Держался он с дивной, недоступной мне простотой и естественностью, без тени рисовки. Простота эта могла казаться даже чрезмерной, простонародной, мужиковатой, но искупалась врожденным талантом важности (это качество мемуаристы отмечают у Заболоцкого). Был он плотен, ниже меня ростом, черноволос, с острым носом в бабку-гречанку.
Мы сели у письменного стола с книжной полкой. На столе — следующий информационный удар — стояла пишущая машинка, новенькая эрика. Кто не дышал воздухом шестидесятых, не поймет, что это было за сокровище. Груда золота не вызвала бы у меня большего вожделения, чем этот простой механизм. Это был выход в большой мир. «Эрика берет четыре копии. Вот и всё, и этого — достаточно…»
Я раскрыл папку со стихами, перепечатанными Таней (у нее на работе была шикарная машинка). На первое стихотворение Житинский откликнулся словами:
— Очень здорово!
Стихи были о прошлом. Одержимость прошлым началась у меня в четырнадцать лет и с годами стала настоящей манией. Назывались стихи: Архив мой .

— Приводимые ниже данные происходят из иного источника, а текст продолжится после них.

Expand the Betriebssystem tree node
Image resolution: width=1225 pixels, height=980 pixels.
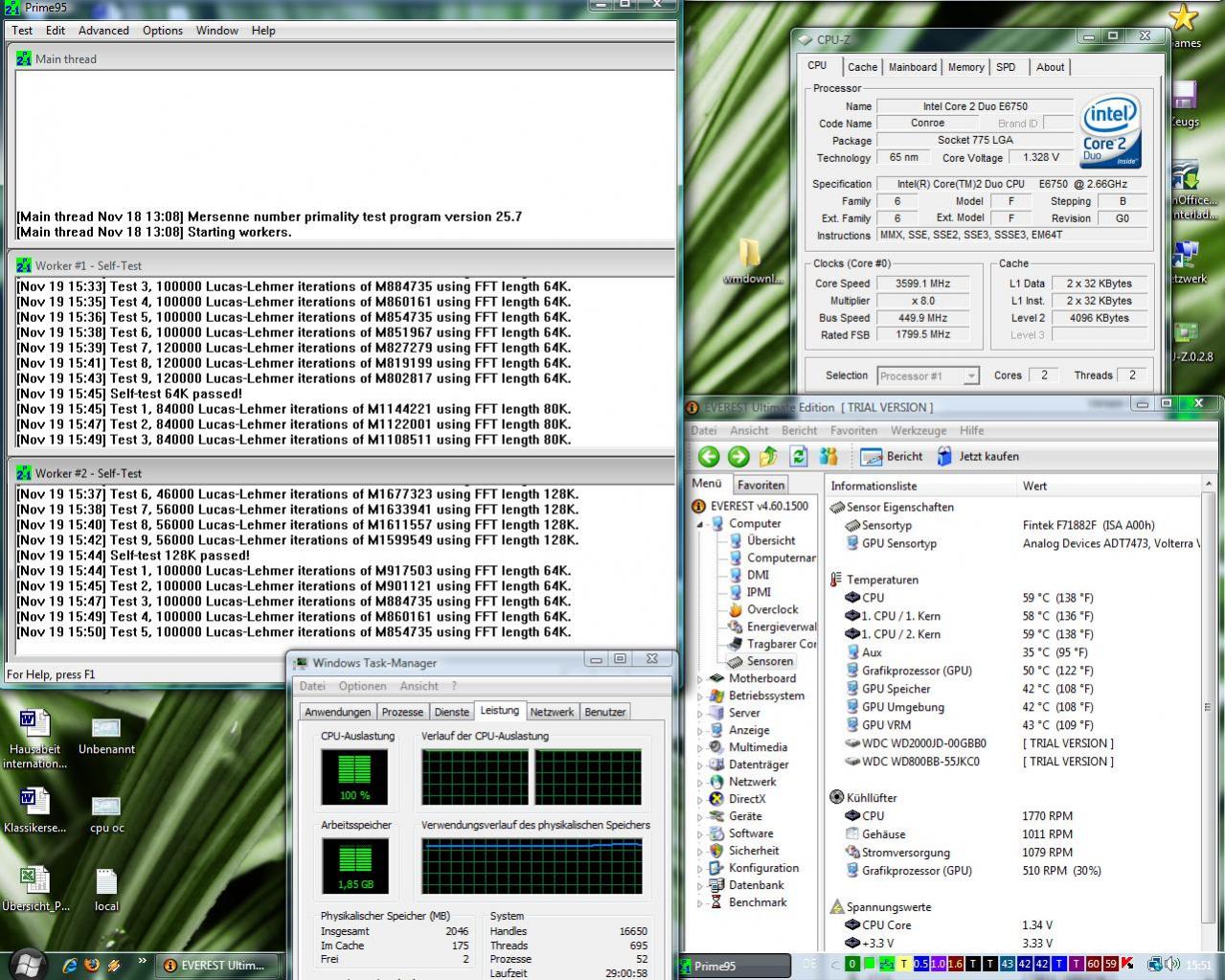(700, 696)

Велик архив мой… Вот стихи вам:
Наедине с моим архивом —
— нет, всё не так! Но вот стихи:
Уединяюсь в мой архив
— опять не так! Начну сначала:
Когда, подобные мочалу, Но это получилось вяло,
томительно влачатся дни,
когда не смеешь объяснить
тоску, внезапную усталость, —
в своё вчера уединись!
растянуто и неумно —
ну, словом, скверно. Мудрено
давать всеобщие советы.
Терпенья, право, больше нету —
довольно! Брошу этот стих —
нескладное собранье строчек,
итог потуг, оставлю их,
пусть пропадают. Жаль не очень.
Но где там! Проповедь не впрок —
в который раз беру перо:
Уединяюсь в свой архив! Ба, архив?
О чём, о чём мои стихи
минувших лет? Смешно и странно
перелистать страницы снов —
любви ещё живые раны
и радость… И увидеть вновь,
в набросках силясь разобраться,
того мальчишку, чьих следы
подошв доселе, как плоды
трудов, асфальты Петроградской
ещё единственно хранят —
моих! Ну да, того меня
с физиономией дурацкой!..
О, сколь забавны пустяки —
рисунки, письма, дневники!
Как будто писаны не мною —
смотрю на них со стороны
и полон странной новизною
замшелой этой старины…
Велик архив мой!
Но что за дерзкие стихи
строчу я? все подальше спрячу:
не рукопись — самоотдача
есть цель поэзии одна,
как отмечает Пастернак.
Что уж тут могло понравиться Житинскому? Разве что тон. Горацианство в нем уже наметилось, техника еще оставалась прежней. Рифма одна–Пастернак не казалась мне безобразной.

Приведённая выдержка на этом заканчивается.